_Provided data_:
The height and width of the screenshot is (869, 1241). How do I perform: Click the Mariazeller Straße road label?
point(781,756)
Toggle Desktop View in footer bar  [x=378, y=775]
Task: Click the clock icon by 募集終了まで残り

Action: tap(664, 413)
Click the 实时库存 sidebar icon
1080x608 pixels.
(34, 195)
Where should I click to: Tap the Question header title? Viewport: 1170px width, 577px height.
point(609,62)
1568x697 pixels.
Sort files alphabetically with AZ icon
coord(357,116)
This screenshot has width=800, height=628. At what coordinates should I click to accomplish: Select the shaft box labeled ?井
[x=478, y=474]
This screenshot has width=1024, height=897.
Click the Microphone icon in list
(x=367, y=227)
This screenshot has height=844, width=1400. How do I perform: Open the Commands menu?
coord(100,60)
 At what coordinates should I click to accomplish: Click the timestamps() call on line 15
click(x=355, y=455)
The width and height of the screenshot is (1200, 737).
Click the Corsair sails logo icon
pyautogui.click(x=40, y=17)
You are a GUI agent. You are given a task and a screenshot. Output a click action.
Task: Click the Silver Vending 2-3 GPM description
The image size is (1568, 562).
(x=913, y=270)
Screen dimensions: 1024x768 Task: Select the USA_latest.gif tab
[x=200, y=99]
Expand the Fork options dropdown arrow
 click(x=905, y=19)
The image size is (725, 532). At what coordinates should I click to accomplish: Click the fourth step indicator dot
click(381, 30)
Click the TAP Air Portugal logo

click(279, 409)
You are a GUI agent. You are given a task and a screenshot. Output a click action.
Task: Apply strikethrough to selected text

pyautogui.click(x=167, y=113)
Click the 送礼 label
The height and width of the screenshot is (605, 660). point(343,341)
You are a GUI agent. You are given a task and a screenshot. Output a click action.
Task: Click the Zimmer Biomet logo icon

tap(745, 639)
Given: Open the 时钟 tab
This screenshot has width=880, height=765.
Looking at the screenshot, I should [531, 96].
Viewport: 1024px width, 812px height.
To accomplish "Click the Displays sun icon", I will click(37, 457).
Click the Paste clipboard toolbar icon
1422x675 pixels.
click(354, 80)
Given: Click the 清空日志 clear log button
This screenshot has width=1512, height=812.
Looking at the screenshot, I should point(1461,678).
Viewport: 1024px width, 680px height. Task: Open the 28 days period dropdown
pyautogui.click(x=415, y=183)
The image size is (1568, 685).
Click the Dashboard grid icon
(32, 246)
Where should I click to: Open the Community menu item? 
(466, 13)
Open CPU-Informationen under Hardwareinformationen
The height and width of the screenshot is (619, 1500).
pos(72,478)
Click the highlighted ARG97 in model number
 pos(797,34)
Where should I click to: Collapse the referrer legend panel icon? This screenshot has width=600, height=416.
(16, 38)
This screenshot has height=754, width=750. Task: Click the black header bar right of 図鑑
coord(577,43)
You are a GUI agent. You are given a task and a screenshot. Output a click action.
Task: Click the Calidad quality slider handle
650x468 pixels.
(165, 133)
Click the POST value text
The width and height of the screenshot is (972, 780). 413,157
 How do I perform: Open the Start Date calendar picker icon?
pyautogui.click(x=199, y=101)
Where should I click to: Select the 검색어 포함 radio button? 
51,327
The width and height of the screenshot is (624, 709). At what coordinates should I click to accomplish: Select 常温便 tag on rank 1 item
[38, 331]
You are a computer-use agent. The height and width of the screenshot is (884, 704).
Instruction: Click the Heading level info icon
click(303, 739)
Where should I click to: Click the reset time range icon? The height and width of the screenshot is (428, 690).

_Your goal_: Up to and including the last line of the material, reproduce every line exactly, beginning with the one that contains "Where should I click to: Collapse" and adding nothing else.

_Expected output_:
Where should I click to: Collapse the referrer legend panel icon? This screenshot has width=600, height=416.
(16, 38)
This screenshot has height=754, width=750. Task: Click the black header bar right of 図鑑
coord(577,43)
You are a GUI agent. You are given a task and a screenshot. Output a click action.
Task: Click the Calidad quality slider handle
650x468 pixels.
(165, 133)
Click the POST value text
The width and height of the screenshot is (972, 780). 413,157
 How do I perform: Open the Start Date calendar picker icon?
pyautogui.click(x=199, y=101)
Where should I click to: Select the 검색어 포함 radio button? 
51,327
The width and height of the screenshot is (624, 709). At what coordinates should I click to accomplish: Select 常温便 tag on rank 1 item
[38, 331]
You are a computer-use agent. The height and width of the screenshot is (884, 704).
Instruction: Click the Heading level info icon
click(303, 739)
Where should I click to: Click the reset time range icon? The height and width of the screenshot is (428, 690).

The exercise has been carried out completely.